Would you please copy the part of the material below that opens with the line containing "Environment Agency –" and closes with the line containing "By (92, 324)"? Copy it exactly, and only it.

Given records:
⁂
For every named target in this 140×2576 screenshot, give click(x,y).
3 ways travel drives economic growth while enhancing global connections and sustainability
⁂
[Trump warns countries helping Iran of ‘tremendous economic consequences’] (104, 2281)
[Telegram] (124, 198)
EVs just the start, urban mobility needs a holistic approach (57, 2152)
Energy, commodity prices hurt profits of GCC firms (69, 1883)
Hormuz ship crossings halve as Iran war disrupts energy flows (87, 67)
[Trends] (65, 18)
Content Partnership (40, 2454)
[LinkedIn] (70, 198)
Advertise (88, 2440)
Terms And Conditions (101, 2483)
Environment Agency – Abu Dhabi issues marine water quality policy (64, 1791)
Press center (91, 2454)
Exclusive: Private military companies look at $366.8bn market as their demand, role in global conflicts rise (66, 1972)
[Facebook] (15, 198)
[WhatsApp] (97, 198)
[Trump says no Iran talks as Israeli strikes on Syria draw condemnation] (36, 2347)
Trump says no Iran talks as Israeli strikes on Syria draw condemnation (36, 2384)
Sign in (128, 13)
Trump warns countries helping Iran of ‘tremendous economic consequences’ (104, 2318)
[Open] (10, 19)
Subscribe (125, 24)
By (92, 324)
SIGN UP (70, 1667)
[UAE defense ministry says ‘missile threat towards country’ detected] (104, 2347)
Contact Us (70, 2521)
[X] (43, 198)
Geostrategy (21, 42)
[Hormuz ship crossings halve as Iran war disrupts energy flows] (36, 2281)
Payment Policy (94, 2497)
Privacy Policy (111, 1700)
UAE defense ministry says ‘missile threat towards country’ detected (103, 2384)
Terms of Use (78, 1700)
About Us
⁂
Written response:
Environment Agency – Abu Dhabi issues marine water quality policy (64, 1791)
Press center (91, 2454)
Exclusive: Private military companies look at $366.8bn market as their demand, role in global conflicts rise (66, 1972)
[Facebook] (15, 198)
[WhatsApp] (97, 198)
[Trump says no Iran talks as Israeli strikes on Syria draw condemnation] (36, 2347)
Trump says no Iran talks as Israeli strikes on Syria draw condemnation (36, 2384)
Sign in (128, 13)
Trump warns countries helping Iran of ‘tremendous economic consequences’ (104, 2318)
[Open] (10, 19)
Subscribe (125, 24)
By (92, 324)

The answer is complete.